Records provided —
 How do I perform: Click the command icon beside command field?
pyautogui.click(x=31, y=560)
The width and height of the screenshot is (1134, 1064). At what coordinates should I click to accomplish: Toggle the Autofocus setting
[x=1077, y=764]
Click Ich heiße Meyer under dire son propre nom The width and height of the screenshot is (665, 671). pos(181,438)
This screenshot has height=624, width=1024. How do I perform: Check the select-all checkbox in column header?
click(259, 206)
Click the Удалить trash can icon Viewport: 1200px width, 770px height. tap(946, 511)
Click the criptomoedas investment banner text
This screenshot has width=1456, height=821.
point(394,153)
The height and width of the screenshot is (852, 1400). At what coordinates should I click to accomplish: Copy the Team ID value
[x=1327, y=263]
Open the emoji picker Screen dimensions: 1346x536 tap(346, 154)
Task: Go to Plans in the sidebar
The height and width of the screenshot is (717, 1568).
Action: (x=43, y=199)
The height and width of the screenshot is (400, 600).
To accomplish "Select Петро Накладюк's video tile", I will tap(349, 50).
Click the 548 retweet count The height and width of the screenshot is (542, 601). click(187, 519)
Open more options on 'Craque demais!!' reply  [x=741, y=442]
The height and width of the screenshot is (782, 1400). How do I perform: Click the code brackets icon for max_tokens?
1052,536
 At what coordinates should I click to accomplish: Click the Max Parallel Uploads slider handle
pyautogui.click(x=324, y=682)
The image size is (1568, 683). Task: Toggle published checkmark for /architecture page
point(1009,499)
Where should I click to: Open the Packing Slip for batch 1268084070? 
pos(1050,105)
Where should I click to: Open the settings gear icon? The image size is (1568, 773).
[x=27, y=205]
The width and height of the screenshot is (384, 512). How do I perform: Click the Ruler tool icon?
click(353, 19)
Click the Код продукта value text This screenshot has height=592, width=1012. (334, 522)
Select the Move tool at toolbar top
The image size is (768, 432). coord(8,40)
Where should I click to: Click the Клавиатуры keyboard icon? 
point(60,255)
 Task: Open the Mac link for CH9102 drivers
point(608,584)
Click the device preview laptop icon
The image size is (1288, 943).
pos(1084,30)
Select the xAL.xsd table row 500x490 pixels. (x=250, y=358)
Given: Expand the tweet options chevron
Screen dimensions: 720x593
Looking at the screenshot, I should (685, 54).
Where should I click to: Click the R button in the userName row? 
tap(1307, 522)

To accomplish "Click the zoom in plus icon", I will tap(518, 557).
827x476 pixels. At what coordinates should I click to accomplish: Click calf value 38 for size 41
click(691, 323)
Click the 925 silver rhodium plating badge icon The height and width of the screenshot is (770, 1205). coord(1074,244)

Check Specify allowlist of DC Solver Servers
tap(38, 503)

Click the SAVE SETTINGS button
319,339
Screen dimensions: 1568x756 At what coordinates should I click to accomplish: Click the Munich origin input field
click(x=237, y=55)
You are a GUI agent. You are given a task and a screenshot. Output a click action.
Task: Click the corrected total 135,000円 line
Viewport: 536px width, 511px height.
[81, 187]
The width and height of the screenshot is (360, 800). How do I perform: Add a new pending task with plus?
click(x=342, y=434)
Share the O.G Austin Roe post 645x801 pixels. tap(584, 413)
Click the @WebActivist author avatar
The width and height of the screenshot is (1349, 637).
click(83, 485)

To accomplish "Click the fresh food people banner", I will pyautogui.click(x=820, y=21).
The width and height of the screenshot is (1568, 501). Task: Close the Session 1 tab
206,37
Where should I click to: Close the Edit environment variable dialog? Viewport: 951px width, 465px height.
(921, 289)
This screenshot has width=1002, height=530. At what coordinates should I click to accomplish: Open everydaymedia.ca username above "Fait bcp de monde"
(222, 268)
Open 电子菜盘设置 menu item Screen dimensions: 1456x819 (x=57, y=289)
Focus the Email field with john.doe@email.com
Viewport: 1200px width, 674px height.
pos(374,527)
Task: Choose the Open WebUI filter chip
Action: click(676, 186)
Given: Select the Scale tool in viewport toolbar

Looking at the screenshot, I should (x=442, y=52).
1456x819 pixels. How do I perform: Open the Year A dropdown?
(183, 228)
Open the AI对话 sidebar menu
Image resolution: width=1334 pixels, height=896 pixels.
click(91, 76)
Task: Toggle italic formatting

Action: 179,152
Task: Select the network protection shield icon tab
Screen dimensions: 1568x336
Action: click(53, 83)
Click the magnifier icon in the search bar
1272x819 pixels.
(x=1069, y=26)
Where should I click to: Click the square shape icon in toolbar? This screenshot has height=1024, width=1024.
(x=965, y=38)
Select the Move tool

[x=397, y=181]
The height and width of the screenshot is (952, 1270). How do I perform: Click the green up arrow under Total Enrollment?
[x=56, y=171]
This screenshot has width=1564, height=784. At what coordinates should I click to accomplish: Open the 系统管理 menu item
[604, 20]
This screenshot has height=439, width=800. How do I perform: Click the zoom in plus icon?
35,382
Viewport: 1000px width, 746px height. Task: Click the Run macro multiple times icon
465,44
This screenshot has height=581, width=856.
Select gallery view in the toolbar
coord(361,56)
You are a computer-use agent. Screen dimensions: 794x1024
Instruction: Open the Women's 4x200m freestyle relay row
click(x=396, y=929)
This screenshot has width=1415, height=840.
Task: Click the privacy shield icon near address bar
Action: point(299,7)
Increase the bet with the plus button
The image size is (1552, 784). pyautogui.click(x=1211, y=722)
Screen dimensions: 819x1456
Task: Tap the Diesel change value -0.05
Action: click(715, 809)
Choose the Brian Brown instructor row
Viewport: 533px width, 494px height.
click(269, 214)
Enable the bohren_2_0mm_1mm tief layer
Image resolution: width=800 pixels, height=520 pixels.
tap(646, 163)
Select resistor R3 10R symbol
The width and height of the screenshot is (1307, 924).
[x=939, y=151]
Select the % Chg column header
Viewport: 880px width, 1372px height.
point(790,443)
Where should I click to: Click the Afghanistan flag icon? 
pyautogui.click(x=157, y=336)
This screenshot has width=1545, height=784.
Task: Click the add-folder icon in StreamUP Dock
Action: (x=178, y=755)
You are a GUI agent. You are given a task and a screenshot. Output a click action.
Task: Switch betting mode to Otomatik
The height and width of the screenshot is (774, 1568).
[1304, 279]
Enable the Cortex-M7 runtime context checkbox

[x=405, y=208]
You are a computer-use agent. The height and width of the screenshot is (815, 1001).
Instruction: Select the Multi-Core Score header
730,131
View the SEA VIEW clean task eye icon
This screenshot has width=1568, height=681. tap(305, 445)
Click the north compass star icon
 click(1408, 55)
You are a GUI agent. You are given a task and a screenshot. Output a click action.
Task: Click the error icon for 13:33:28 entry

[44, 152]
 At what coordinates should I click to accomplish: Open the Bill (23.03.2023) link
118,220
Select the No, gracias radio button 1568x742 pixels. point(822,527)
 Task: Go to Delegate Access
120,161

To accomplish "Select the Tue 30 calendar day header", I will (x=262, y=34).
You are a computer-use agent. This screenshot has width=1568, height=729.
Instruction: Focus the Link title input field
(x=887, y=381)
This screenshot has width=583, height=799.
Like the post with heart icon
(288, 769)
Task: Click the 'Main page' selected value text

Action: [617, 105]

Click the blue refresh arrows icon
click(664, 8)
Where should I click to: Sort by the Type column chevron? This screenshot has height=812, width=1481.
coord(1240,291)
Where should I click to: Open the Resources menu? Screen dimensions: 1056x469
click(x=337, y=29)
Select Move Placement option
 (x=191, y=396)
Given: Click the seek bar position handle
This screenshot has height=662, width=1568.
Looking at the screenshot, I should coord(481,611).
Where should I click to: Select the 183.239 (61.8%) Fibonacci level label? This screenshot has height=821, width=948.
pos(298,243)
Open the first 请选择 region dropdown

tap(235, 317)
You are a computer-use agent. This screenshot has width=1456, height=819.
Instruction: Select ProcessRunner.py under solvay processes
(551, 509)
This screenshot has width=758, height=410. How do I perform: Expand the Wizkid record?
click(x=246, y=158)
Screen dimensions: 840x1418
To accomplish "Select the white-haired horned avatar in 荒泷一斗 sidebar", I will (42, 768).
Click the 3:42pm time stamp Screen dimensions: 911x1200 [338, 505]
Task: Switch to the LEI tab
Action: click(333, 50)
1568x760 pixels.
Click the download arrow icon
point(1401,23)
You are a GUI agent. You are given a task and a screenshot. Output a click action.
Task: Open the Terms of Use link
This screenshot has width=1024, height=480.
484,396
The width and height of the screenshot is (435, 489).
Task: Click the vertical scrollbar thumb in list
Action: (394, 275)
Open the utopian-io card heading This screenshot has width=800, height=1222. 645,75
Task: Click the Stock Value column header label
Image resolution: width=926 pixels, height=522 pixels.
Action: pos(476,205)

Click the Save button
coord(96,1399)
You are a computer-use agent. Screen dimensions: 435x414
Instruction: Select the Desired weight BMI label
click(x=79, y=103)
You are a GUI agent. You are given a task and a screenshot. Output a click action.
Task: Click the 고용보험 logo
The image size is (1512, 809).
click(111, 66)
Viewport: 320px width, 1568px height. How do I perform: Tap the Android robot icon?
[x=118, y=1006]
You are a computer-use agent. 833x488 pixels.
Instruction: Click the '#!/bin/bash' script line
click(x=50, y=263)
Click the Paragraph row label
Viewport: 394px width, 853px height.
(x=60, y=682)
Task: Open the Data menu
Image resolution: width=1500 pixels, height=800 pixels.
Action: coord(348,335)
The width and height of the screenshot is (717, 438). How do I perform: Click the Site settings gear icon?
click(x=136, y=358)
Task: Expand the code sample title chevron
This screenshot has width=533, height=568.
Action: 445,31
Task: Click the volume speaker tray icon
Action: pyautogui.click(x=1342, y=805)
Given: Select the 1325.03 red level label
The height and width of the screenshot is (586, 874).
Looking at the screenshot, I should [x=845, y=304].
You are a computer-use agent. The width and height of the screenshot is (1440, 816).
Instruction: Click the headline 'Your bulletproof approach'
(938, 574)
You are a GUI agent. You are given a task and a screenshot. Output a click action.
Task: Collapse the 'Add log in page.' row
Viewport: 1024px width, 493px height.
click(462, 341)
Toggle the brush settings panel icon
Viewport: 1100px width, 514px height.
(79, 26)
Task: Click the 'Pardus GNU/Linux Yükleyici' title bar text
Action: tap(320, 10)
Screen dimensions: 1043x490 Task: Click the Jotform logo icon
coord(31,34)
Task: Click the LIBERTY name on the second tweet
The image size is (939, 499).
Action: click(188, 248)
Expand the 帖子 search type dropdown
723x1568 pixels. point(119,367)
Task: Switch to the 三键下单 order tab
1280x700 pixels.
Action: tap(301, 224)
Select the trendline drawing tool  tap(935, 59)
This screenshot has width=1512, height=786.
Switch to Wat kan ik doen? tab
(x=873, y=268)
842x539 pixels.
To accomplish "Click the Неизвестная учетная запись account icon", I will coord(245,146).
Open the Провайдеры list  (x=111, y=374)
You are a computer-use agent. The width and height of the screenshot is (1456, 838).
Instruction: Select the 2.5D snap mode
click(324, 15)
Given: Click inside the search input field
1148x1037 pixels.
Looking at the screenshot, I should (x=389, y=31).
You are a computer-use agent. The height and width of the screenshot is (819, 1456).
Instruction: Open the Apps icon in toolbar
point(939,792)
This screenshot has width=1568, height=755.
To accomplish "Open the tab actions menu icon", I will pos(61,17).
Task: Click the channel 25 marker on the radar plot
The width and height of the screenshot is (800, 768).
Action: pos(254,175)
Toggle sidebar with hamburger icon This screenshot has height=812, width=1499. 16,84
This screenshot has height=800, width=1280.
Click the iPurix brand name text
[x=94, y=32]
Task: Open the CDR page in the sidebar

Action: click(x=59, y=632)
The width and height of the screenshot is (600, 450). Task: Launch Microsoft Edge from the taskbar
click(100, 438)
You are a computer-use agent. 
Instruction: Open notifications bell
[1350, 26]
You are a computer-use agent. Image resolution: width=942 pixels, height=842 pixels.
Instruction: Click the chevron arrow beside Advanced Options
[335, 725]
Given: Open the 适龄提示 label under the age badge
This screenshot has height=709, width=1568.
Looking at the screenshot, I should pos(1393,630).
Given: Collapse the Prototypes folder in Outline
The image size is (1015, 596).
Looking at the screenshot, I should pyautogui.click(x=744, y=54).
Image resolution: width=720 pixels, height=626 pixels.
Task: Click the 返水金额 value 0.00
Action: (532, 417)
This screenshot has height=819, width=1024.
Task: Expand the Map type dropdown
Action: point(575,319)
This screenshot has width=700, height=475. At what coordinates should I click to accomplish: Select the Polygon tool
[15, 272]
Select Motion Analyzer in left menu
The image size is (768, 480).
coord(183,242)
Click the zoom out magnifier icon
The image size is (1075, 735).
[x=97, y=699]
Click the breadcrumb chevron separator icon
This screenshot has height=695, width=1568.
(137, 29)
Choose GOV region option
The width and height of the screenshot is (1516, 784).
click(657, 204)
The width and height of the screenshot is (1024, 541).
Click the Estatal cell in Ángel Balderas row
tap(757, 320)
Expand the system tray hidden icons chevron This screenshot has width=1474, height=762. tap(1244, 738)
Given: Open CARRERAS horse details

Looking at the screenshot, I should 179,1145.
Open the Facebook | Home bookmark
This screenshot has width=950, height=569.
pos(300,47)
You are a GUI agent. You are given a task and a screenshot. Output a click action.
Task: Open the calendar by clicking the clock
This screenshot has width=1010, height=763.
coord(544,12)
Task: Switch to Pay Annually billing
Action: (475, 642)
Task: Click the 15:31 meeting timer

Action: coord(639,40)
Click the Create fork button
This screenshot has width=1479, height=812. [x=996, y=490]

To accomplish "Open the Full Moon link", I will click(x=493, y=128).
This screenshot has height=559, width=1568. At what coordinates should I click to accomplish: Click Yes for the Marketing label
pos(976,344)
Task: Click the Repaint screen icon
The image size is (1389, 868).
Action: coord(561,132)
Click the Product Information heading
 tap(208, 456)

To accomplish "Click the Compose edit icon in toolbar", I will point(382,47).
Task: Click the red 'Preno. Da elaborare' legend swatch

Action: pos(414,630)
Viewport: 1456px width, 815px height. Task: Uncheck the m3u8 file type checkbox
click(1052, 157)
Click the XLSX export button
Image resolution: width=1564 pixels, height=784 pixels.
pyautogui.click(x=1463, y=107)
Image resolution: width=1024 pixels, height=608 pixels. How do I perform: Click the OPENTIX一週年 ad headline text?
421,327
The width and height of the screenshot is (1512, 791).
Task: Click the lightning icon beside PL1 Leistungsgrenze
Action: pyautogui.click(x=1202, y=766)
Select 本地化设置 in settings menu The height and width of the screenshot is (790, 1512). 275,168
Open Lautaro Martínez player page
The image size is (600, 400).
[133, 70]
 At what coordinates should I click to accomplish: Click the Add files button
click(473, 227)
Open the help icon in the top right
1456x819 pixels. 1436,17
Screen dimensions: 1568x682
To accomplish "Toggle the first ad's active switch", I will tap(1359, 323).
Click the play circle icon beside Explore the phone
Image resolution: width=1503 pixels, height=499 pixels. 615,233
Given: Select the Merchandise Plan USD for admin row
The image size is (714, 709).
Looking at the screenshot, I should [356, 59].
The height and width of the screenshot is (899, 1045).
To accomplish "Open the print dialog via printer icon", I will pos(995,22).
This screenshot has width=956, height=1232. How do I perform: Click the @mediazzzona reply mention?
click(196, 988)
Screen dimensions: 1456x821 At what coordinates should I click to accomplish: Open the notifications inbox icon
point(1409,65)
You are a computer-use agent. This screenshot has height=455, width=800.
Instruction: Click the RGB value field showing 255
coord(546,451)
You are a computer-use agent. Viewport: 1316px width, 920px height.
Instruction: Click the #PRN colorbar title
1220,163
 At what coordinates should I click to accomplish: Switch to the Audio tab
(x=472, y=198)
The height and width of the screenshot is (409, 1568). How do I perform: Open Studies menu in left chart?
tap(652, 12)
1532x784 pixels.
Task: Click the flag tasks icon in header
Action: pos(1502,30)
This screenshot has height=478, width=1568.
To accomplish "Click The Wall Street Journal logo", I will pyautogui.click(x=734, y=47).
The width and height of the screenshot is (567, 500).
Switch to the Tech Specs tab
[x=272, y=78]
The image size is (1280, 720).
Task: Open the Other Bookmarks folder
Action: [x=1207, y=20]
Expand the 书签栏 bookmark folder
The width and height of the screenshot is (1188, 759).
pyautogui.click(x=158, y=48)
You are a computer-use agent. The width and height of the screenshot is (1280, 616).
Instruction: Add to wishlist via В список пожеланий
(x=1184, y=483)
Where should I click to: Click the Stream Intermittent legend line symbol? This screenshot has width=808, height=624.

Your instructions — Copy the rows that begin with the line containing "Viewport: 1456px width, 815px" and end with the line containing "Looking at the screenshot, I should [356, 59].", both included, reproducing each one character for character.

Task result —
Viewport: 1456px width, 815px height. Task: Uncheck the m3u8 file type checkbox
click(1052, 157)
Click the XLSX export button
Image resolution: width=1564 pixels, height=784 pixels.
pyautogui.click(x=1463, y=107)
Image resolution: width=1024 pixels, height=608 pixels. How do I perform: Click the OPENTIX一週年 ad headline text?
421,327
The width and height of the screenshot is (1512, 791).
Task: Click the lightning icon beside PL1 Leistungsgrenze
Action: pyautogui.click(x=1202, y=766)
Select 本地化设置 in settings menu The height and width of the screenshot is (790, 1512). 275,168
Open Lautaro Martínez player page
The image size is (600, 400).
[133, 70]
 At what coordinates should I click to accomplish: Click the Add files button
click(473, 227)
Open the help icon in the top right
1456x819 pixels. 1436,17
Screen dimensions: 1568x682
To accomplish "Toggle the first ad's active switch", I will tap(1359, 323).
Click the play circle icon beside Explore the phone
Image resolution: width=1503 pixels, height=499 pixels. 615,233
Given: Select the Merchandise Plan USD for admin row
The image size is (714, 709).
Looking at the screenshot, I should [356, 59].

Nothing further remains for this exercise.